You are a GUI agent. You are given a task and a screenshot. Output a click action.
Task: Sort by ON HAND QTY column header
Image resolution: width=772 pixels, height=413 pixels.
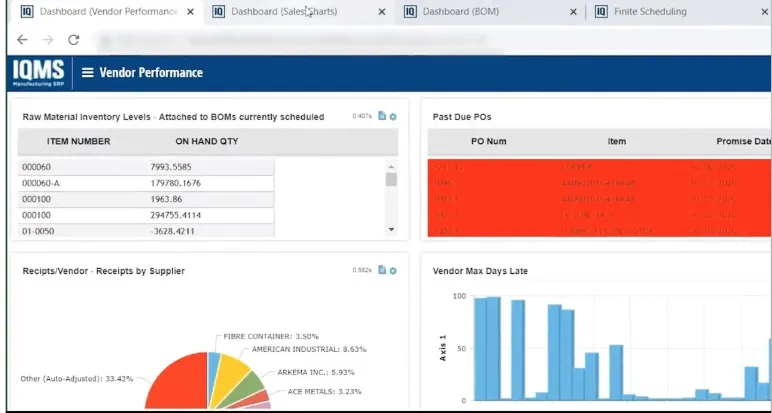coord(207,142)
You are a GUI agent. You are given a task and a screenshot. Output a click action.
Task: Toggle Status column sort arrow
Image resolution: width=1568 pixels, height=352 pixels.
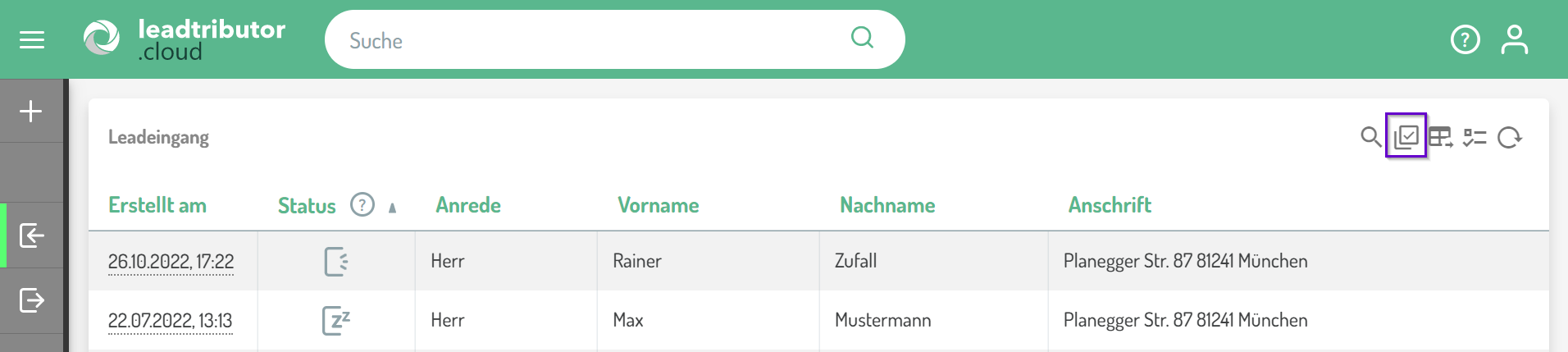(x=392, y=208)
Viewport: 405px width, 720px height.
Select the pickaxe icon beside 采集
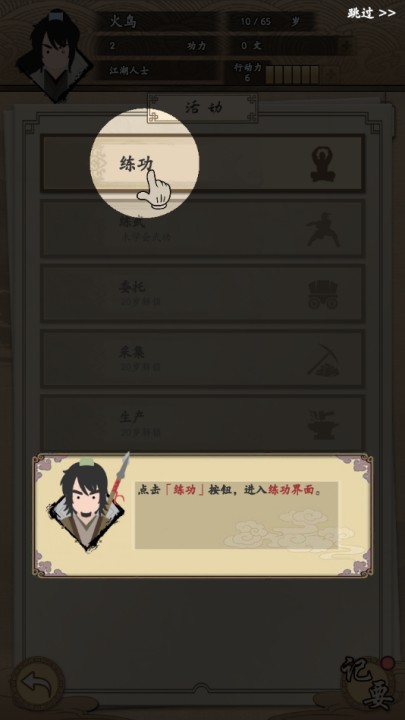(x=323, y=360)
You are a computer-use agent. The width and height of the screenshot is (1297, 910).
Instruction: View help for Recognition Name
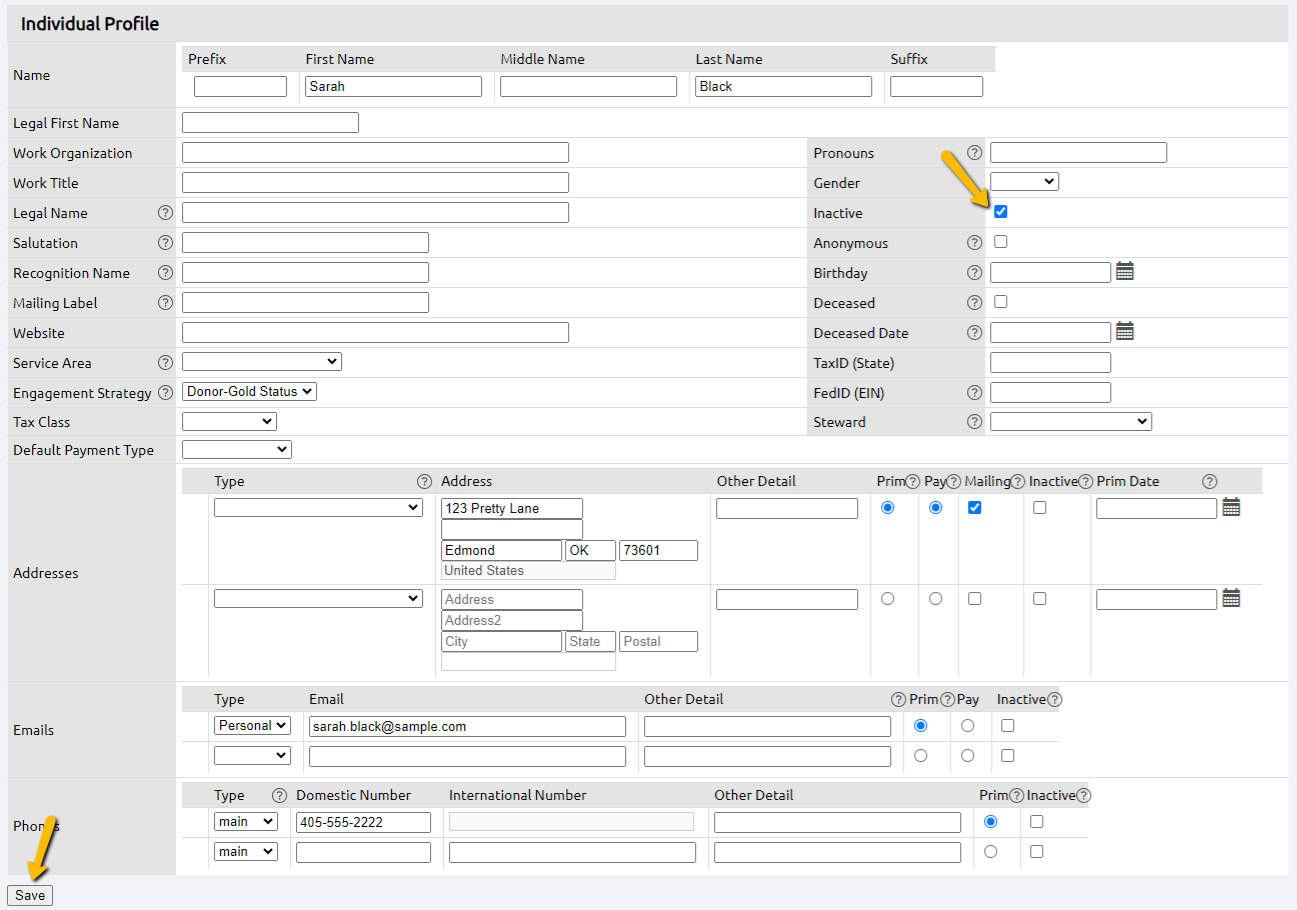pos(164,272)
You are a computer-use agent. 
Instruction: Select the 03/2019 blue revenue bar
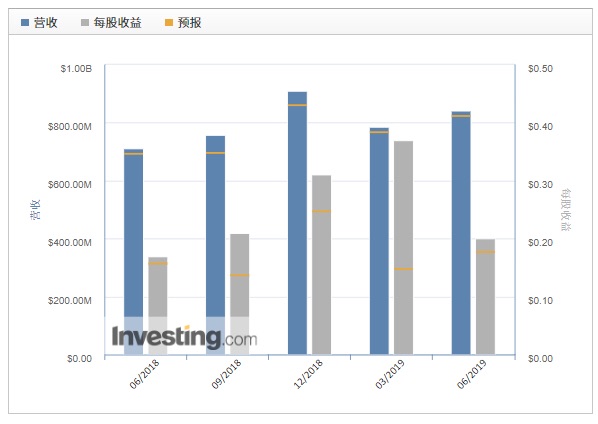click(379, 241)
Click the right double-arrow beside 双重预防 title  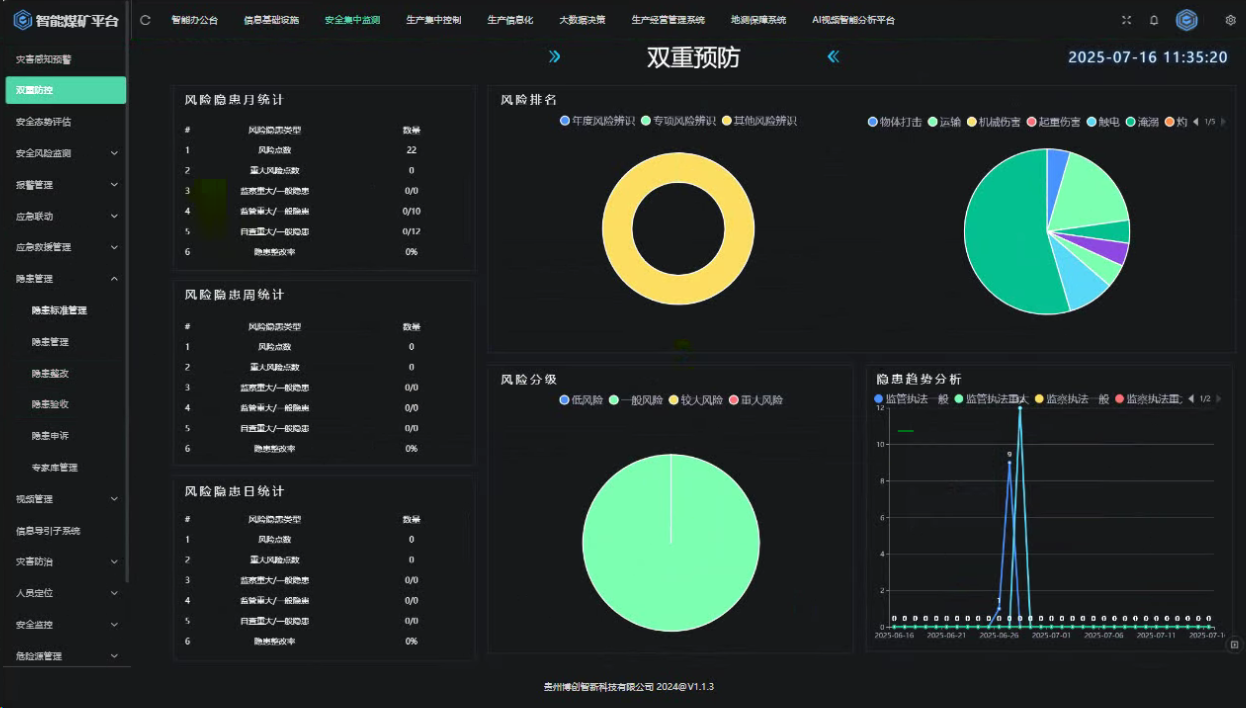click(555, 57)
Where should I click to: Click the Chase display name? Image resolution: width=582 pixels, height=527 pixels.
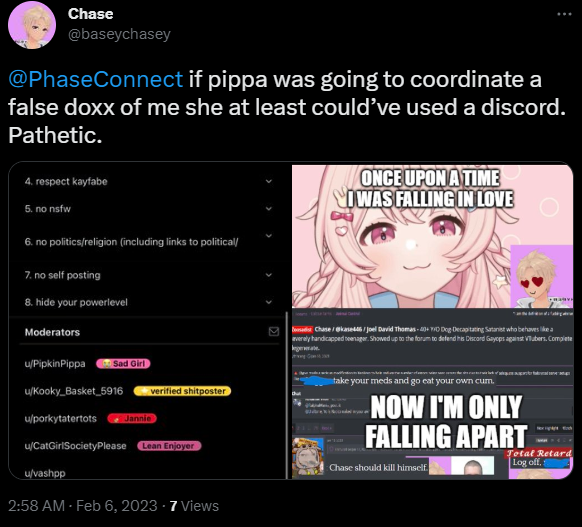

------------

◆ DIRECTIONS: Write out again, exactly, only the lines from the beginning of the material above to the line that holds "Task: Toggle Status column sort arrow", both ends included, and no pictures.

◆ RESPONSE FOR THIS EXERCISE:
You are a GUI agent. You are given a task and a screenshot. Output a click action.
Task: Sort by ON HAND QTY column header
Image resolution: width=772 pixels, height=413 pixels.
coord(207,142)
You are a GUI agent. You are given a task and a screenshot. Output a click action.
Task: Toggle Status column sort arrow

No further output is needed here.